Available records: Begin
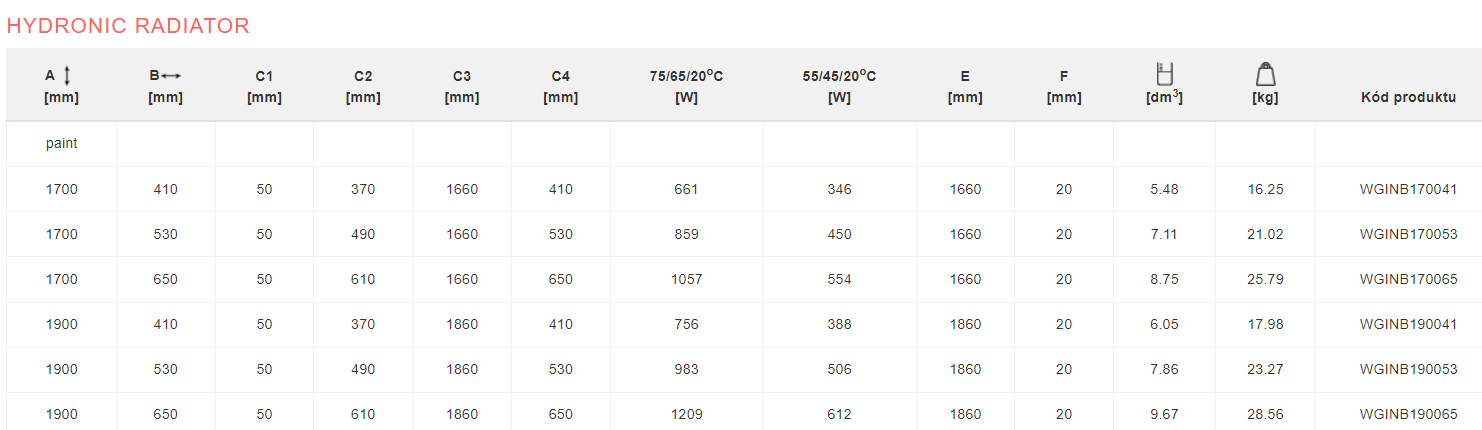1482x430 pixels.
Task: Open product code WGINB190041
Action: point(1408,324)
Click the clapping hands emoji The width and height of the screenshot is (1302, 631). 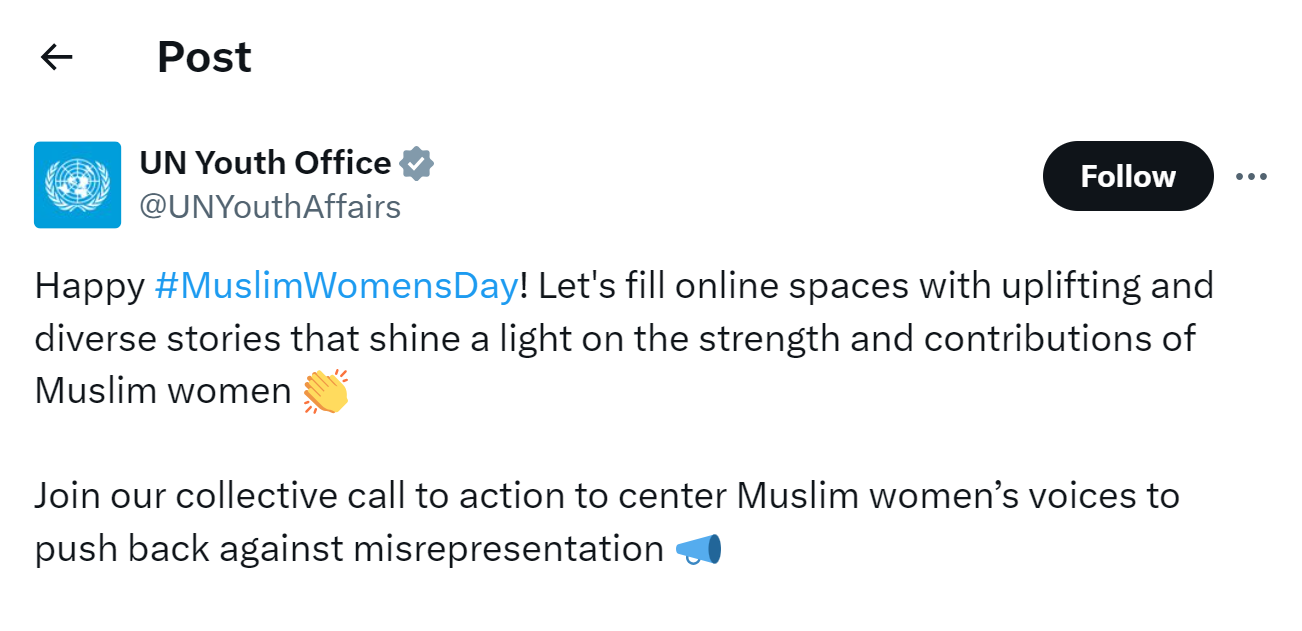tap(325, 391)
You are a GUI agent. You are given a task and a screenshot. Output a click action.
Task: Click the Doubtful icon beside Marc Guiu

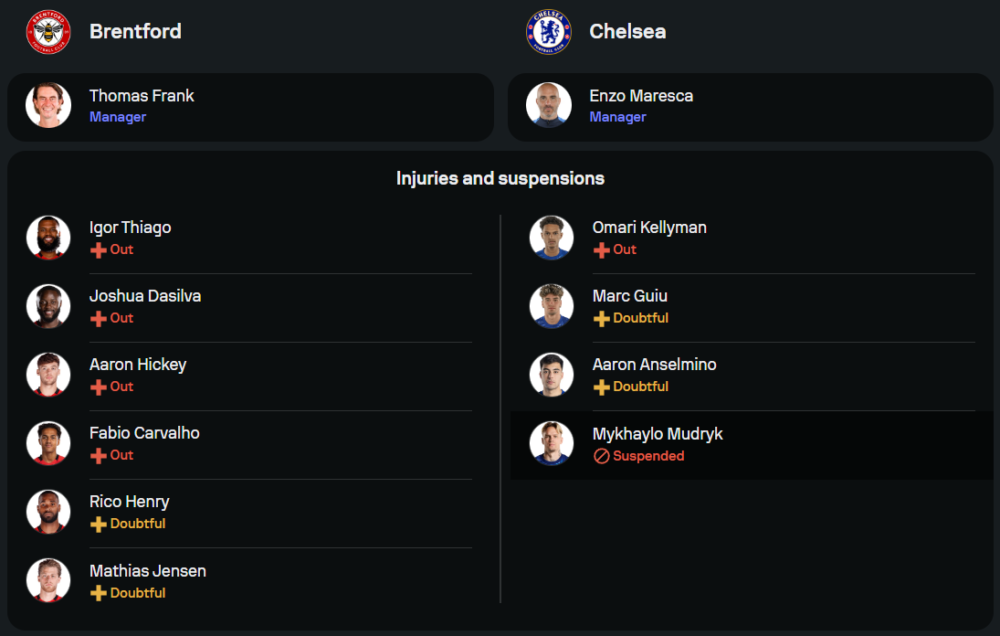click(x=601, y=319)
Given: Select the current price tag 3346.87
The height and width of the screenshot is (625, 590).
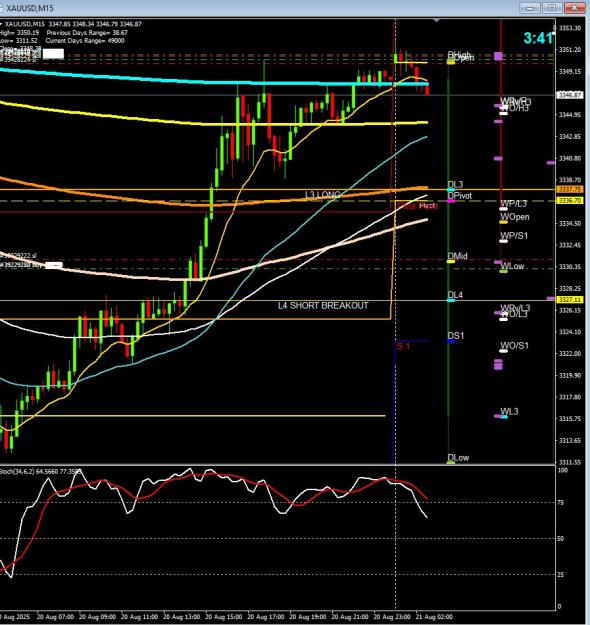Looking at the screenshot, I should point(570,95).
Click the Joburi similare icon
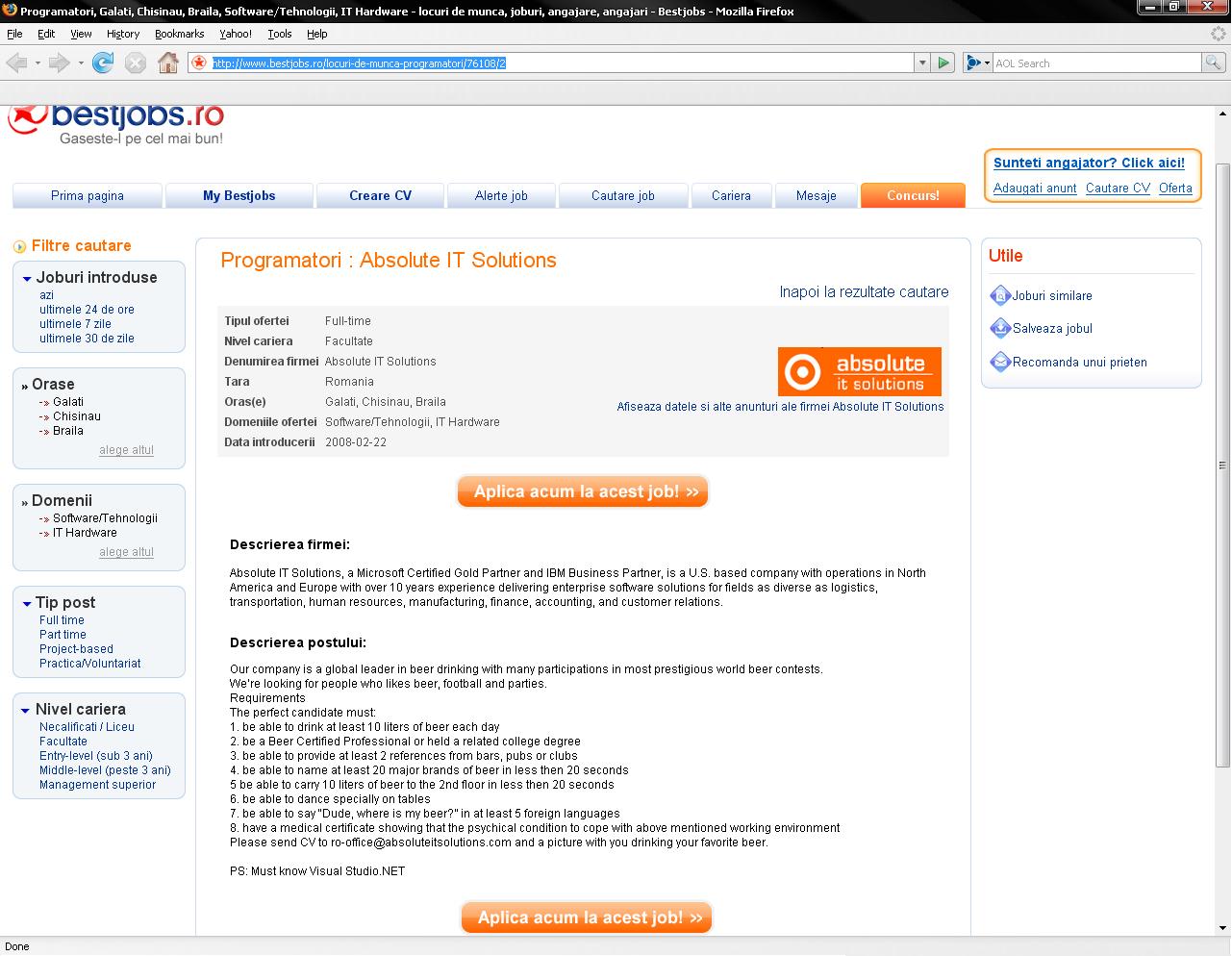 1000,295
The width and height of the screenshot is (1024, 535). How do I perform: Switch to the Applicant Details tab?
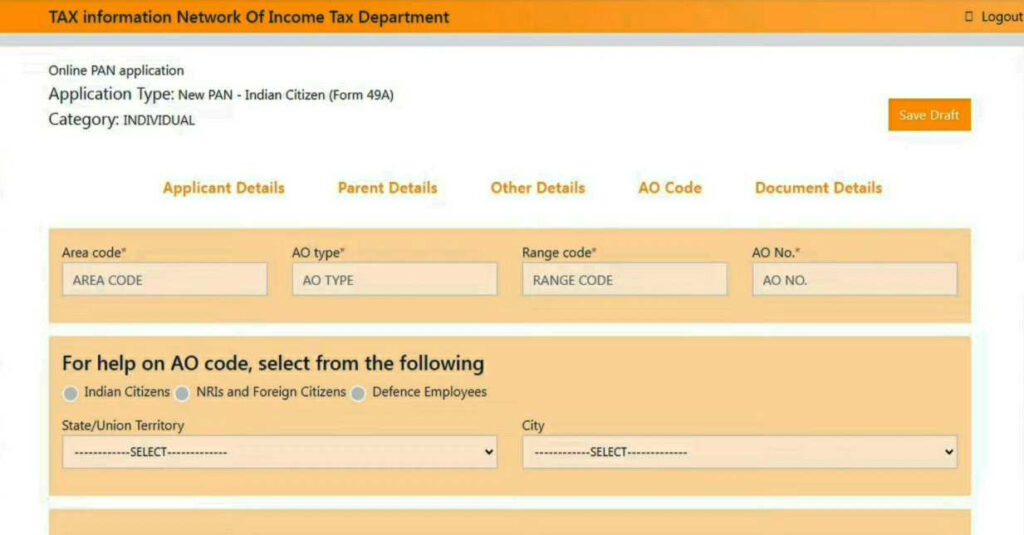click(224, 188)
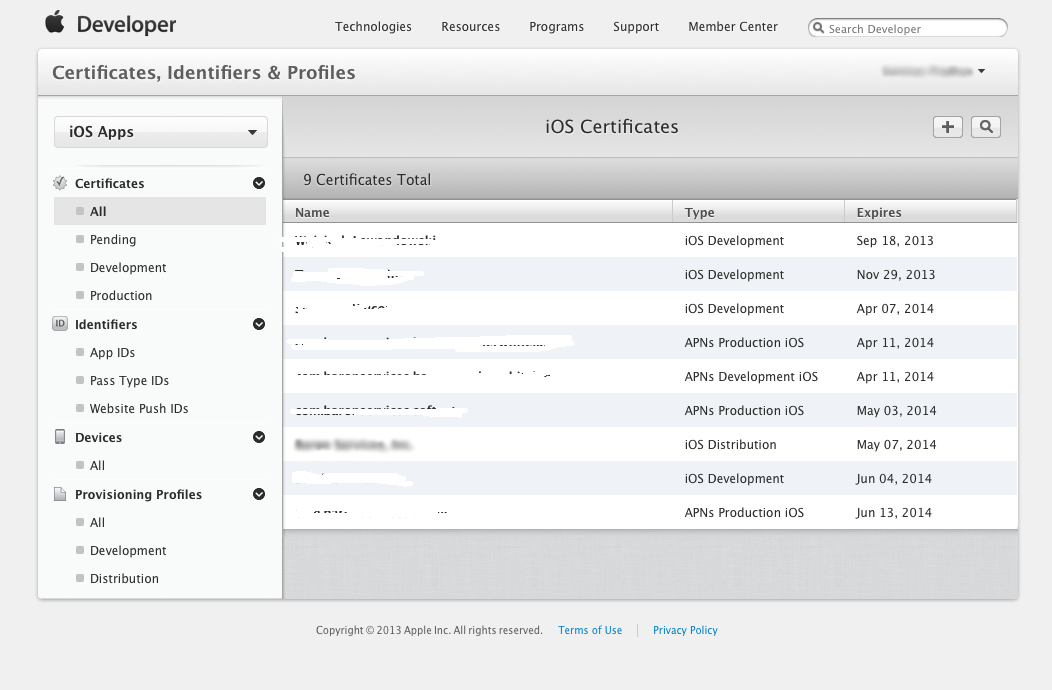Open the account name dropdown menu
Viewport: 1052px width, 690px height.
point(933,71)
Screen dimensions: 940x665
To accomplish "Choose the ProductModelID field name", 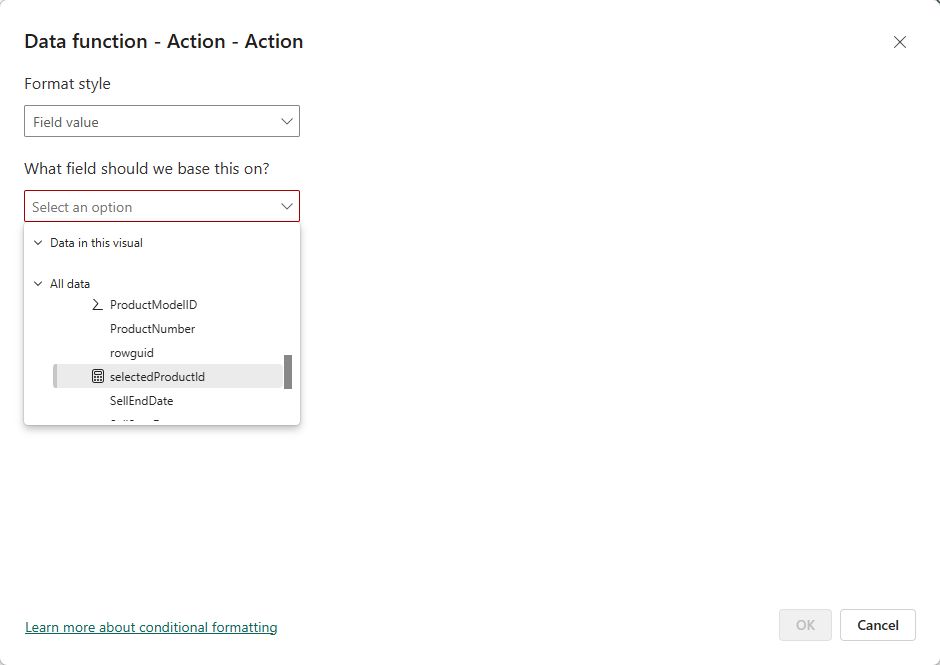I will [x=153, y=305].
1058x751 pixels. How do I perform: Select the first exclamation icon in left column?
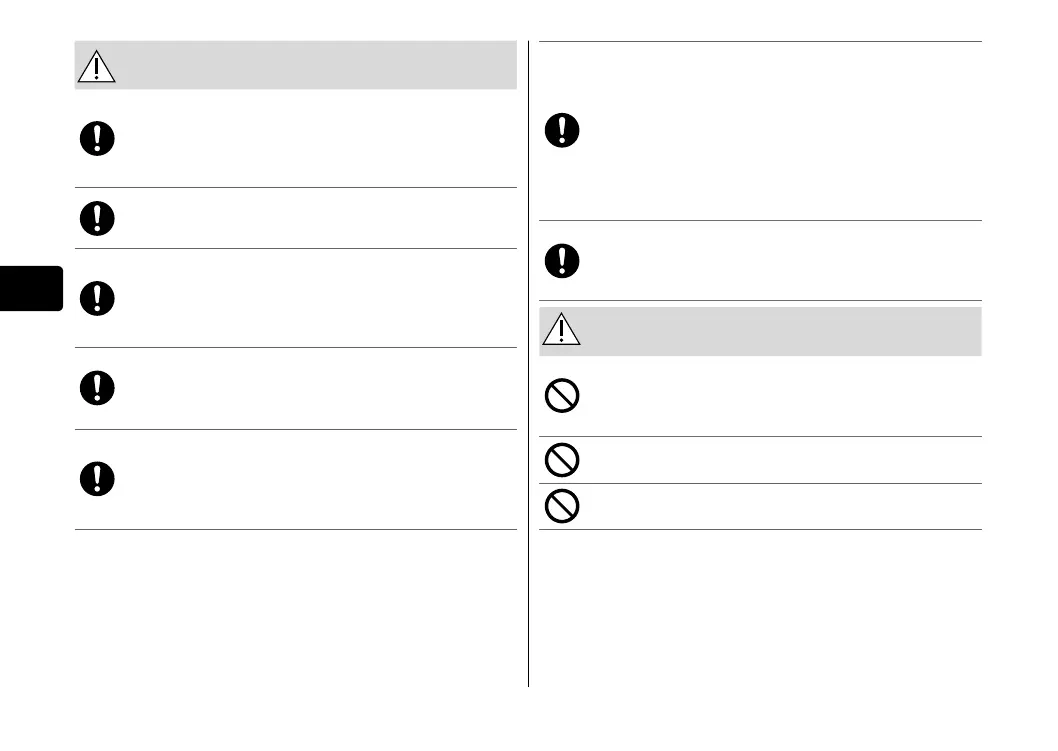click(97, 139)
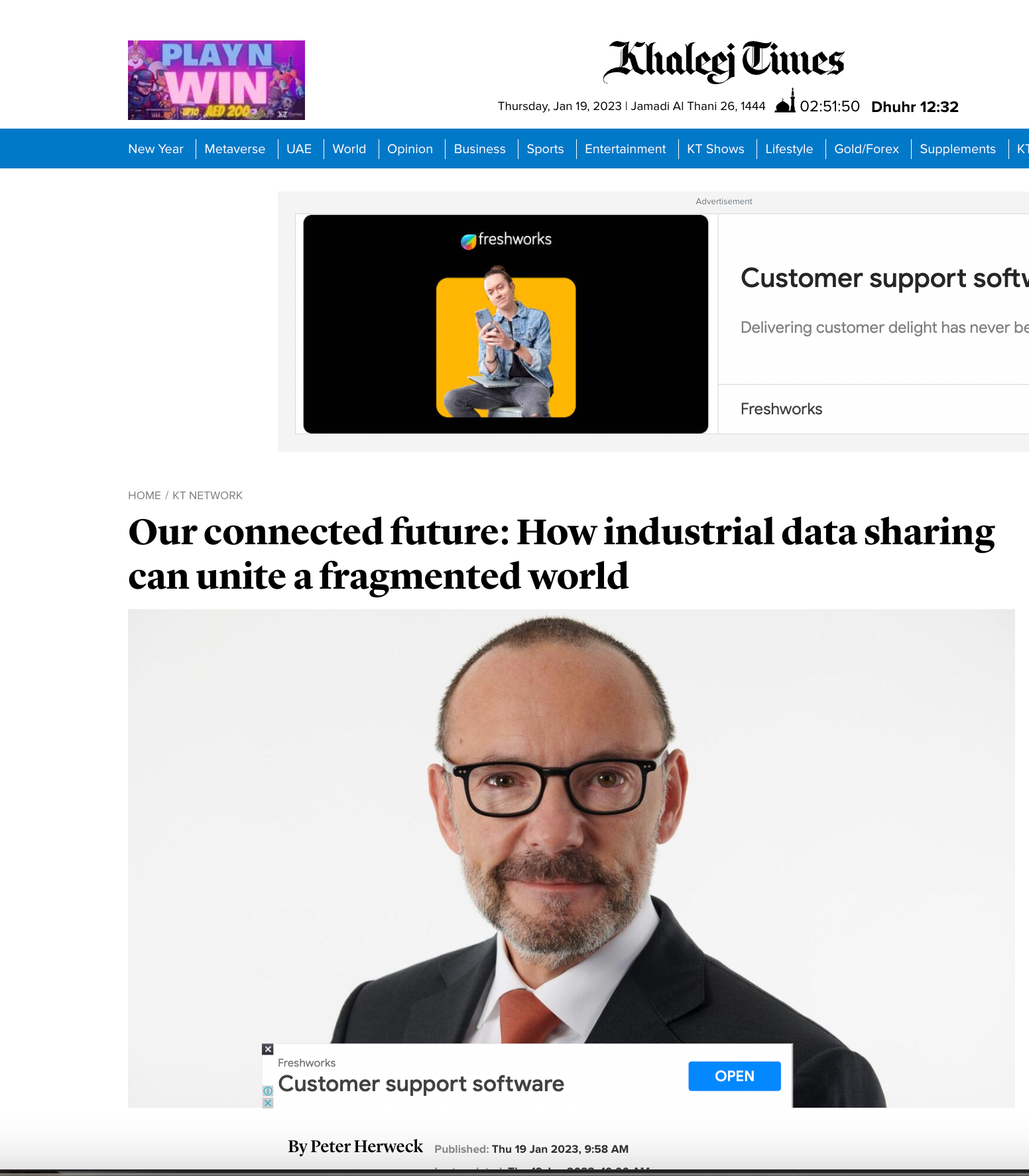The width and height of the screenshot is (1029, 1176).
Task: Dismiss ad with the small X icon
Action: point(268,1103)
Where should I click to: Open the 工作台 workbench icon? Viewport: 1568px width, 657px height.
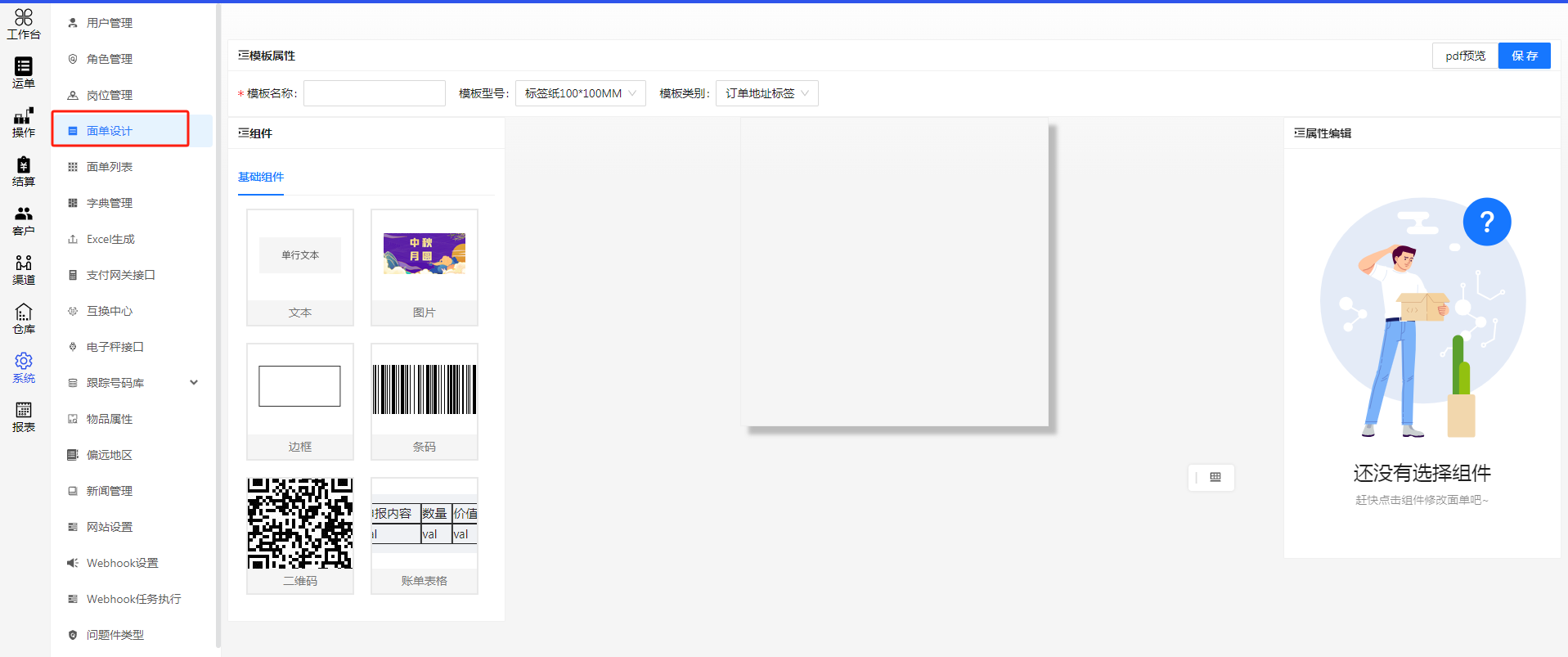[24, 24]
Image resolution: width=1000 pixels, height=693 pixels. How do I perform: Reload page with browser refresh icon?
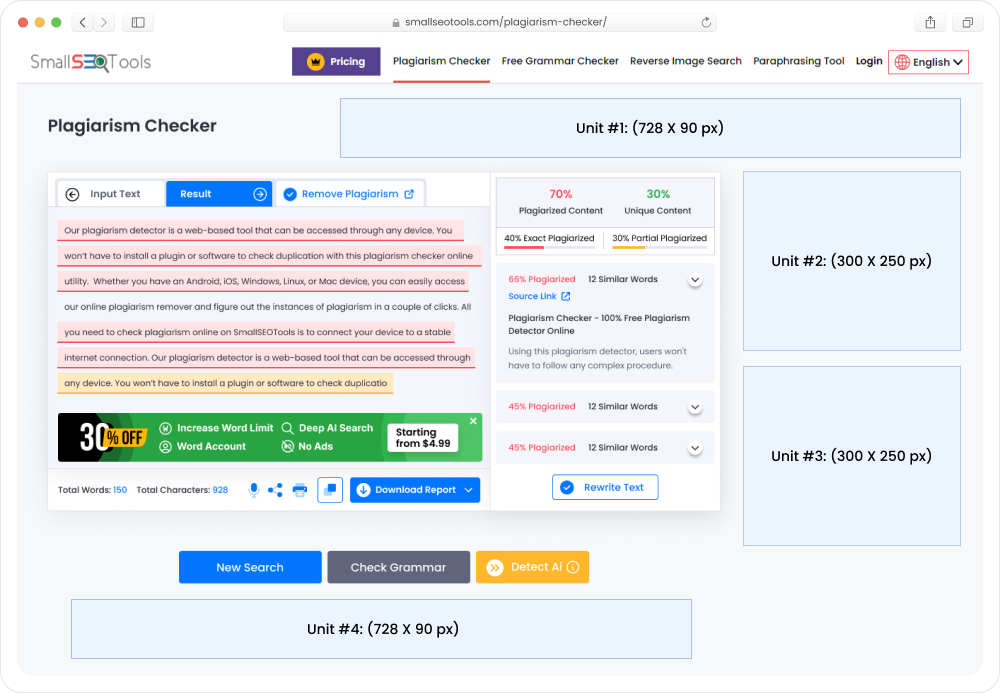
Available records: End
To do:
Could you repeat exactly the lines from the one containing "1058x751 pixels. How" to the last line of the records, both included, and leave out every picture?

Response area:
1058x751 pixels. How do I perform: Select the first exclamation icon in left column?
click(97, 139)
The width and height of the screenshot is (1029, 1176).
Task: Dismiss ad with the small X icon
Action: point(268,1103)
Where should I click to: Open the 工作台 workbench icon? Viewport: 1568px width, 657px height.
[24, 24]
Image resolution: width=1000 pixels, height=693 pixels. How do I perform: Reload page with browser refresh icon?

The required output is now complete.